A book of Canadian innovation

Canada 150

On July 1, 1867, the four founding provinces officially became the Dominion of Canada. The first Canadian transcontinental railroad was still a dream, the telephone had not yet been invented and the discovery of insulin was decades away. Since that day, much has changed, thanks to the help of innovative Canadians. Each day, we are surrounded by thousands of different intellectual property rights. Whether it's the buzz of the alarm on our smartphones that wakes us up in the morning, the design of our favourite shoes, the song we listen to on the radio or the catchy slogan that entices us to buy a coffee, each of these is subject to intellectual property registration. To celebrate Canada's 150th birthday, the Canadian Intellectual Property Office has created an activity book to help you learn about the wonders of innovation and intellectual property in Canada.

Trademarks

Colouring page featuring sample items that could be trademarked and a description of trademarks.
Detailed description of the image

The previous image incorporates a variety of trademark-related inventions that are presented in white and black. Surrounding these items are two squiggles and eleven logos related to the Canada 150 theme. The illustrative texts shown are: “mots”, “words” and “slogans.” The icons are displayed in order of appearance from left to right moving downwards:

  1. Seven music note symbols
  2. Can of fish
  3. Perfume
  4. Store sign
  5. Eye glasses
  6. Shopping bag
  7. Tea can
  8. Coffee cup
  9. Box of cereal
  10. Bottled drink
  11. String
  12. T-shirt
  13. Pair of pants

A trademark is a combination of letters, words, slogans, designs or even sounds. It distinguishes one product or service from another.

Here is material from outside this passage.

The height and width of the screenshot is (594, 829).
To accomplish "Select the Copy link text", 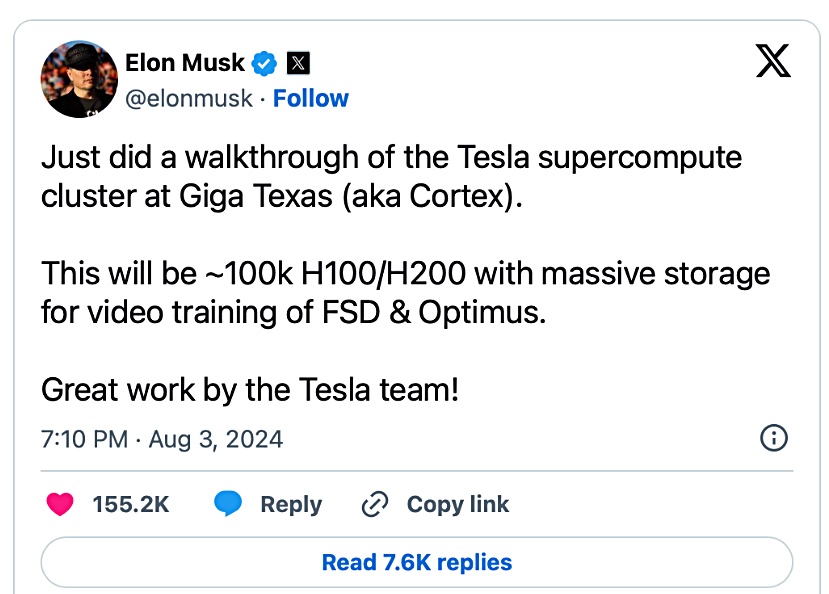I will pyautogui.click(x=458, y=504).
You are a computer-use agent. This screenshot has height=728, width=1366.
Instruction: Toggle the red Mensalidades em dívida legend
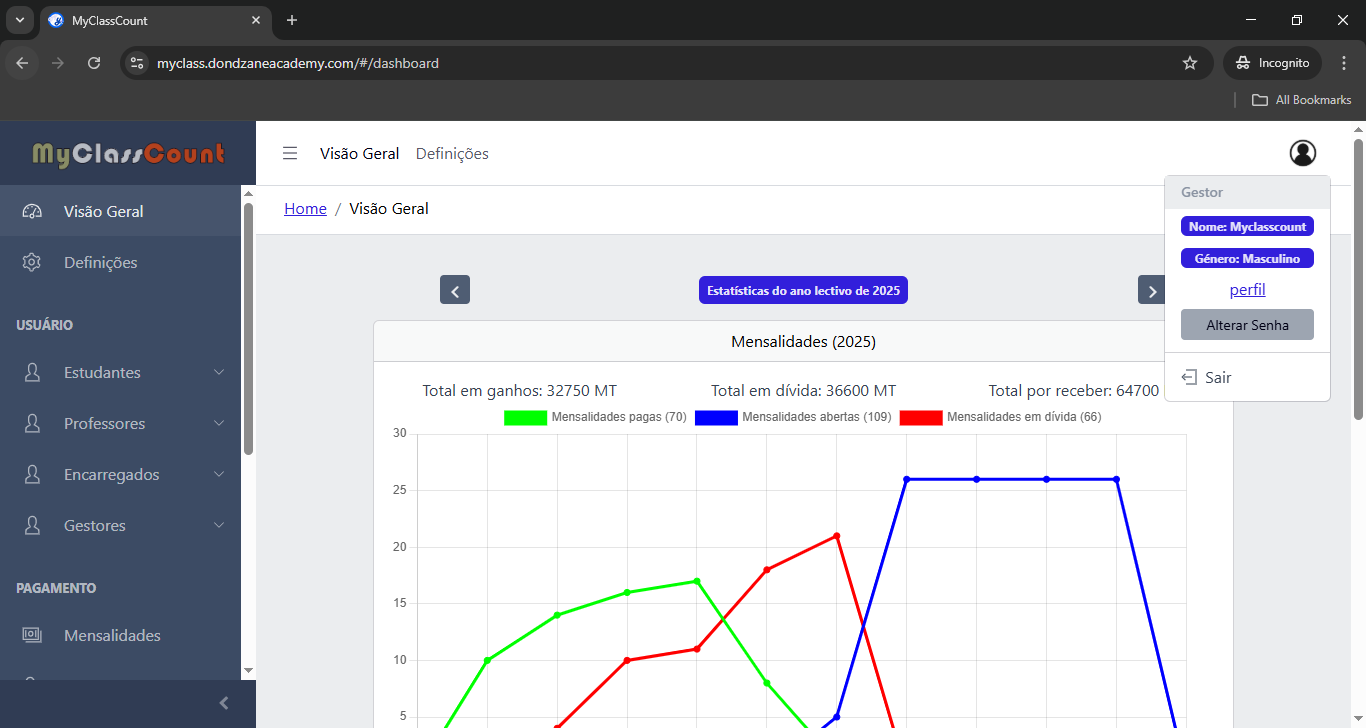[x=921, y=417]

A trademark is unique and over time it can stand not only for the actual goods and services a company sells, but is often associated with a company's reputation and brand.

Did you know that one of the first trademarks in Canada was registered in 1865?

To learn more about trademarks, visit Canada.ca/trademarks.

A dot-to-dot activity featuring a storefront and a description of the Hudson's Bay Company's trademark.

Founded in 1670, the Governor and Company of Adventurers of England Trading into Hudson's Bay's focus was then fur trading. Since that time, the scope of the company has expanded considerably into the domain of general retailer and has brought with it almost 400 active trademarks on the Canadian Trademarks Database.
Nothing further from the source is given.